> _Saved data entries_
+++++

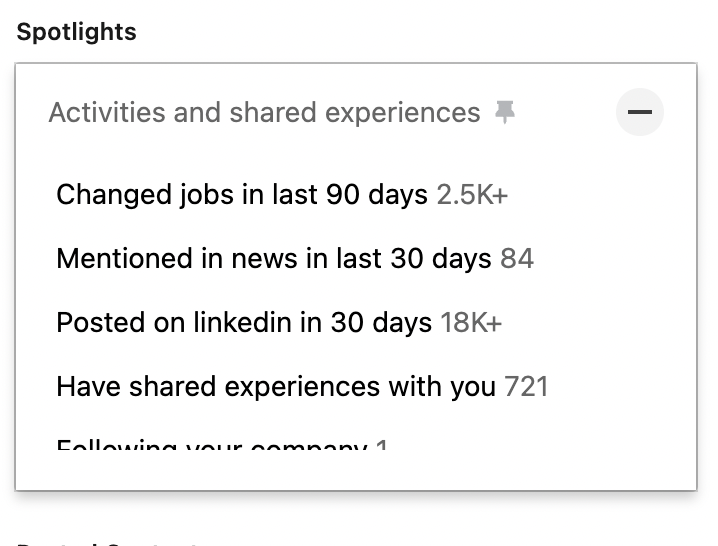Click the 721 shared experiences count
This screenshot has height=546, width=718.
tap(526, 387)
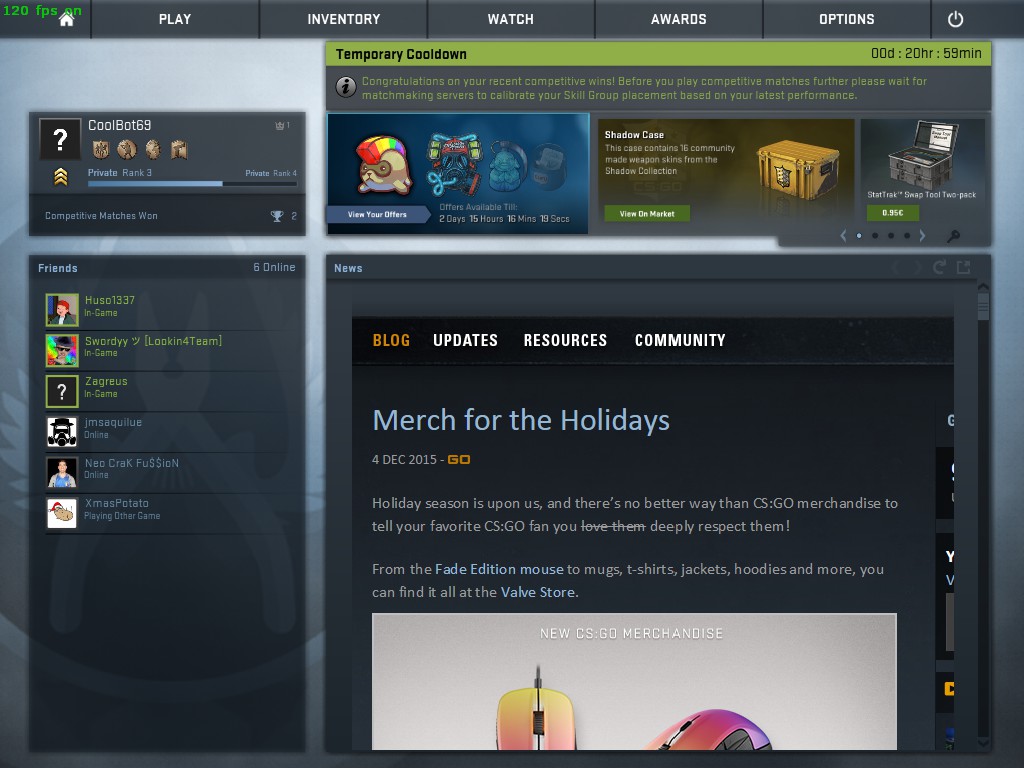
Task: Click the store search magnifier icon
Action: point(953,236)
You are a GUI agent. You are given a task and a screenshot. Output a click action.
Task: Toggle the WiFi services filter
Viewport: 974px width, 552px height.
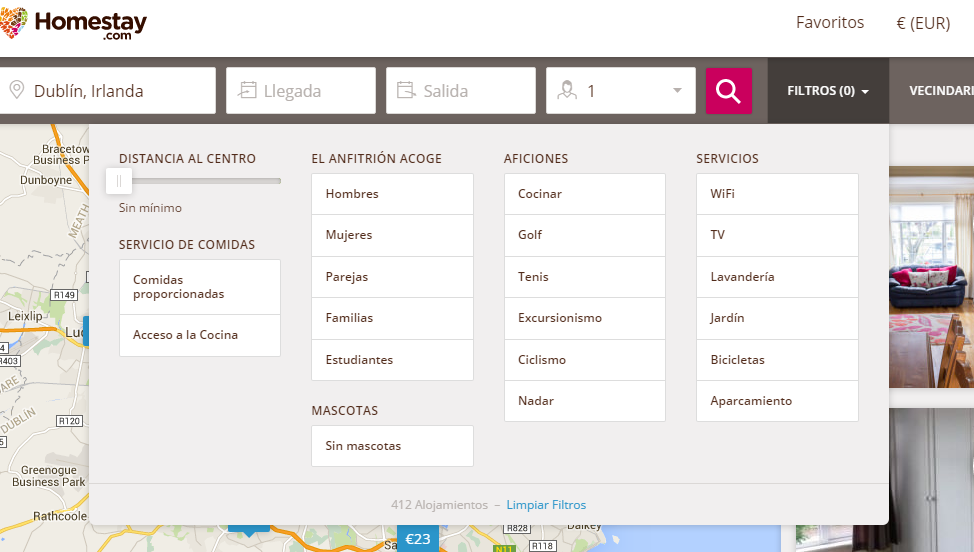[777, 194]
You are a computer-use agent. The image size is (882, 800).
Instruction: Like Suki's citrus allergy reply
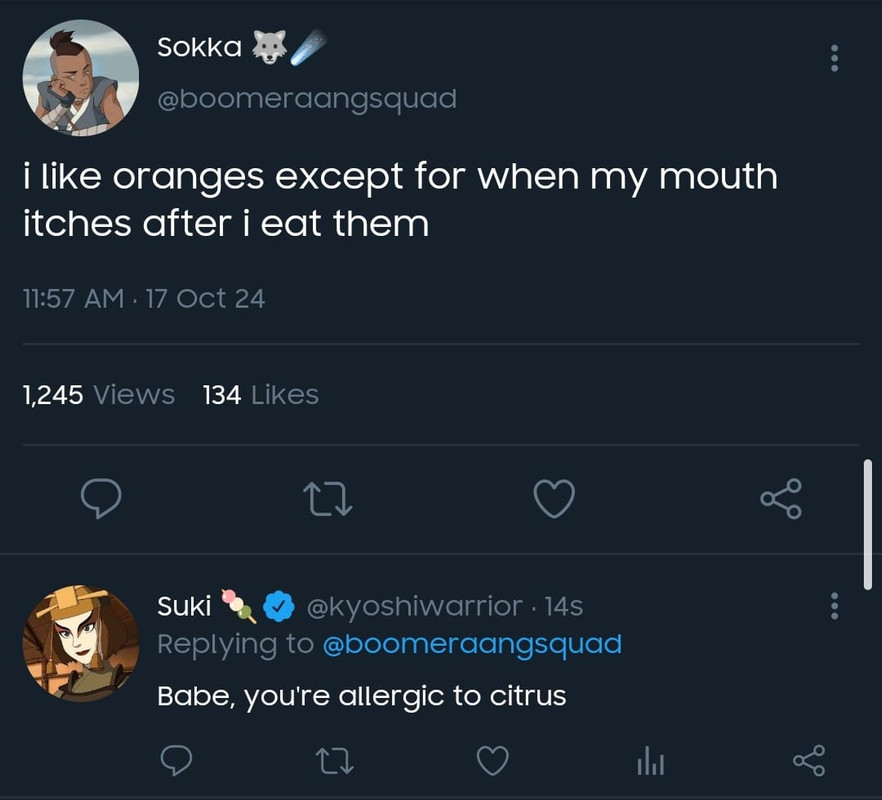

+++++

> _PROBLEM TO WORK ON_
Each line above that has the word "agent" must be copied.

> _ANSWER BOX_
You are a GUI agent. You are given a task and a screenshot. Output a click action.
You are a computer-use agent. The image size is (882, 800).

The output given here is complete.